§ **Provided information**:
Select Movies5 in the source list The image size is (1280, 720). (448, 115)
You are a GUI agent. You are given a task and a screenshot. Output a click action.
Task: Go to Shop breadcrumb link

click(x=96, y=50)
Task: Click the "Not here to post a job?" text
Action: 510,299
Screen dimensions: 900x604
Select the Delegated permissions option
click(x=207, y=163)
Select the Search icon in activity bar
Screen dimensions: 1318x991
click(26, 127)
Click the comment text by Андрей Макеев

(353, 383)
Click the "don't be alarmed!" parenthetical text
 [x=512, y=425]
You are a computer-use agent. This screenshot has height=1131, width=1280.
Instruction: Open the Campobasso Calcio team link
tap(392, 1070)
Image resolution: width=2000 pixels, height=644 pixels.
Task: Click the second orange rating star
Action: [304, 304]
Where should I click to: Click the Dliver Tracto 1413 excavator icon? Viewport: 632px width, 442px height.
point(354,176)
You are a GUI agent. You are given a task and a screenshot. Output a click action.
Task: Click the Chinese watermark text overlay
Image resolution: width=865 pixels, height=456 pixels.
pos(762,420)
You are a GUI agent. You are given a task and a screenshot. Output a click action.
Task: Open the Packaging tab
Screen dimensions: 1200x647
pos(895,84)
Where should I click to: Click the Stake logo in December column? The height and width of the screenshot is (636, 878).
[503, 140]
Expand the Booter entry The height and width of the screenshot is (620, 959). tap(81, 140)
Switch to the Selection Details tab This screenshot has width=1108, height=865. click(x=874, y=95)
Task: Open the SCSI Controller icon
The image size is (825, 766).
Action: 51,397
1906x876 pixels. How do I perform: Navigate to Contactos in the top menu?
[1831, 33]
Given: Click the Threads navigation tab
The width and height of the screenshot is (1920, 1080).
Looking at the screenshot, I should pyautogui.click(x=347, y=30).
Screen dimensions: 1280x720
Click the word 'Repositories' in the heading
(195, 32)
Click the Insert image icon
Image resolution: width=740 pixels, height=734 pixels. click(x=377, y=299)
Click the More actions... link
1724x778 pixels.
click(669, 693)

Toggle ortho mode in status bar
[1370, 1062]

§ **Exercise description**: Where the line containing "The width and" appears in the data above, begin there and reproduce every line to the end exactly; include nothing else.

§ **Result**:
The width and height of the screenshot is (1920, 1080).
Looking at the screenshot, I should pyautogui.click(x=347, y=30).
Screen dimensions: 1280x720
Click the word 'Repositories' in the heading
(195, 32)
Click the Insert image icon
Image resolution: width=740 pixels, height=734 pixels. click(x=377, y=299)
Click the More actions... link
1724x778 pixels.
click(669, 693)

Toggle ortho mode in status bar
[1370, 1062]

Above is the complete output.